Questions about stereo summing have a similar seasonality. Summing mixes the two output channels of the last effect in your chain into a mono output to feed a single amp, and recently many guitar players have asked if their stereo pedalboards could benefit from sum-to-mono functionality. Stereo has come in and out of vogue over the years, but there has been a resurgence—with increased releases of stereo effects and increased interest in ambient sounds and textures.

There are many options for running several stereo-in/stereo-out pedals together to create unending tapestries of sound that cannot possibly be contained in a single channel and, therefore, must exit your board via two outputs, in stereo. But once I set up my rig for stereo, what happens if I can’t bring that second amp to the session or gig? Is half my sound (and a corresponding amount of my self-worth) lost for good? Can both be recovered by mixing the right and left outputs of my board together and feeding them to a lone amplifier?

The short, if not satisfying, answer is “it depends.”

Some specific scenarios drive the desire to sum. A common one is the use of ping-pong delay, where two panned delays create a stereo image that seemingly bounces between left and right channels. If you were to monitor just one channel, half of those repeats would be missing. In this case, you’re not only losing the stereo spread, but your rhythmic riffs won’t translate because the sound’s signature has been drastically altered.

So, mix the left and right channels, bring the pings and pongs together, and restore your sound, right? Well, sorta. If we look at the content of each channel of our stereo ping-pong delay, we can imagine some potential issues. With a typical delay, what you hear at the amplifier is a mix of the repeats and your dry signal. In the case of a stereo ping-pong setting, the left channel is dry plus the pings, and the right is dry plus the pongs.

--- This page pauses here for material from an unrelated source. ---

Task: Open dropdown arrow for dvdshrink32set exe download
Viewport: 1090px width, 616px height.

Once I set up my rig for stereo, what happens if I can’t bring that second amp to the session or gig?

Clearly, if you add the channels together, you’ll get both the pings and the pongs. However, what may be less obvious is that you’re also summing the dry signal from each channel, effectively doubling the amount of dry riding on your new, mono output. This may not be a deal breaker, though. You went from having two amps in stereo, each with dry in them, to one amp with twice the amount of dry. The math seems to square, but at the gig, how you run your amplifier will alter the equation. If you like your amp anywhere near the brink of break up, hitting it with double the dry signal isn’t going to double the output at the speaker cone. What you will get is more compression and saturation. Additionally, it’ll sound like your relative mix of dry-to-repeats has changed. Now, all other things being equal, your sound is mono, but it’s also breaking up more and wetter than you had intended.

For some reverb and modulation effects, the designers have worked out a specific phase relationship between the right and left channels to give the listener a particular sense of space in the stereo field. What happens when you combine those two channels is a crap shoot. Could be a positive or negative change, but it will almost certainly be different than listening to two separate amps.

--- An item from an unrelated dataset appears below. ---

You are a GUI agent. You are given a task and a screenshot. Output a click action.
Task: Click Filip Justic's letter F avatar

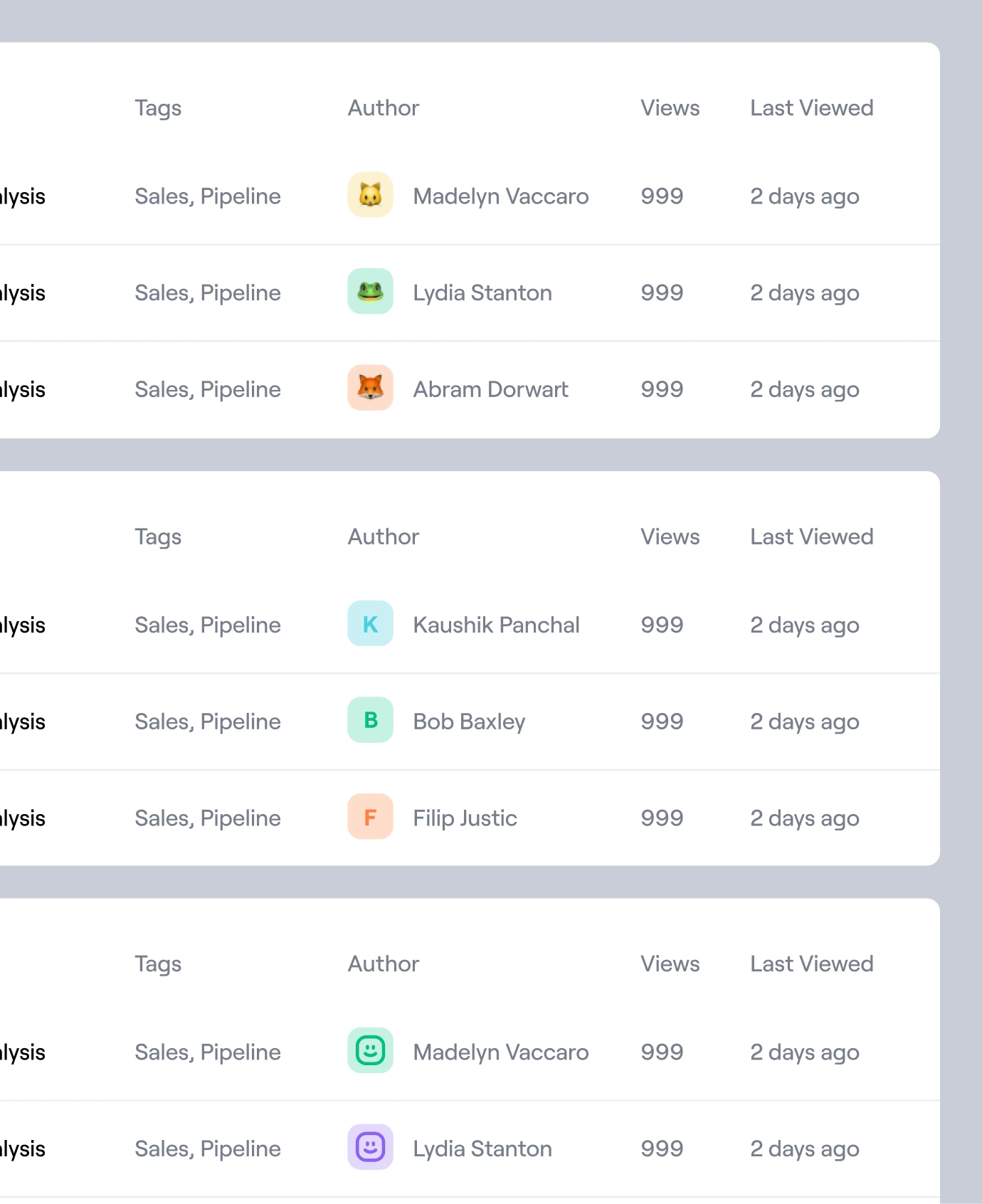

Most guitarists consider summing to mono to avoid losing aspects of their sounds or having to rework all their sounds. Many times, when summing, your sounds will need adjusting anyway to deal with the double-dry signal effect or any unexpected results of summing channels that your pedal’s designer had intended to be separate.

Try monitoring just one side of your stereo rig. Note the differences between that and your full stereo setup and see if a couple small changes (like the panning in your ping-pong delay) can close the gap. Additionally, there are devices that can help. You can use a small Radial Mix 2:1 or a Behringer MicroMIX, for example, to test summing your rig’s two channels to one.

Summing may be useful in certain circumstances if you can account for the potential pitfalls, so use your ears to decide if summing adds up to what you’re looking for.